The first step is to download the future prediction for our variables of choice (BIO10 = Mean Temperature of Warmest Quarter) for our target year 2050. The geodata package also provides access to these data via the cmip6_world function. We will focus on the Shared Socio-economic Pathway (ssp) 585 and the general circulation model (gcm) “MPI-ESM1-2-HR”.
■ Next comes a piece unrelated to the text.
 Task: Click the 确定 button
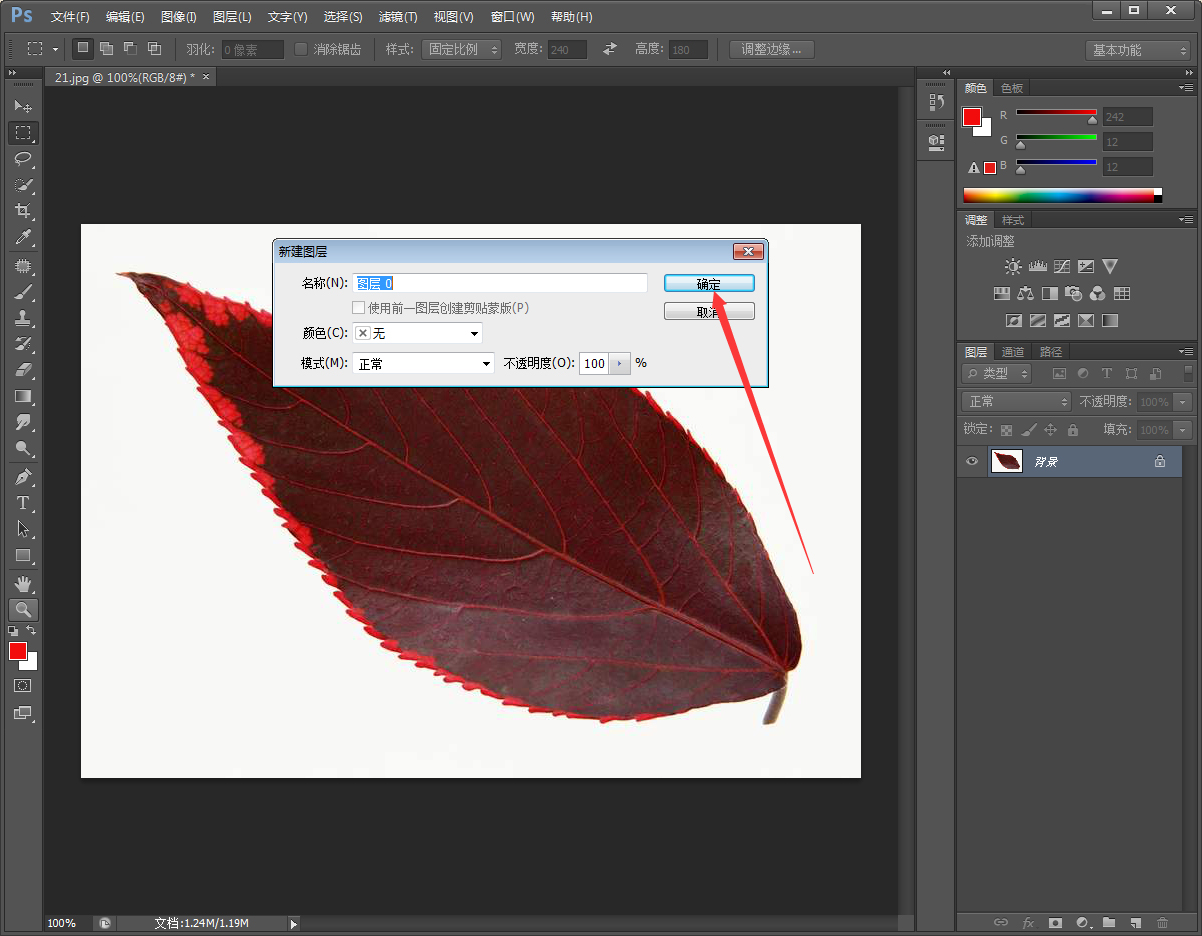tap(709, 284)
bio10_2050 <- cmip6_world(
    var = "bio",
    model = "MPI-ESM1-2-HR",
    ssp = "585",
    time = "2041-2060",
    res = 5,
    path = geodata_path()
)
# select BIO10
bio10_2050 <- bio10_2050[["bio10"]]
# resample to same resolution as current data
bio10_2050 <- resample(bio10_2050, DE_temp, method = "bilinear")
# crop and mask to Germany
bio10_2050 <- crop(bio10_2050, DE_extent)
bio10_2050 <- mask(bio10_2050, DE)

Now we can use the function approximate to interpolate between these two time steps.

temp <- rast(DE_temp)
# create empty raster with 51 layers (2000-2050)
nlyr(temp) <- 51

# assign the two known time steps
temp[[1]] <- DE_temp
temp[[51]] <- bio10_2050

# interpolate the missing years
temp <- approximate(temp, method = "linear")
temp
# class       : SpatRaster
# dimensions  : 935, 1101, 51  (nrow, ncol, nlyr)
# resolution  : 0.008333333, 0.008333333  (x, y)
# extent      : 5.866667, 15.04167, 47.26667, 55.05833  (xmin, xmax, ymin, ymax)
# coord. ref. : lon/lat WGS 84 (EPSG:4326)
# source(s)   : memory
# names       : wc2.1~io_10,     lyr.2,    lyr.3,     lyr.4,     lyr.5,    lyr.6, ...
# min values  :    3.666667,  3.873613,  4.08056,  4.287507,  4.494453,  4.70140, ...
# max values  :   19.483334, 19.521042, 19.55875, 19.596459, 19.637154, 19.67978, ...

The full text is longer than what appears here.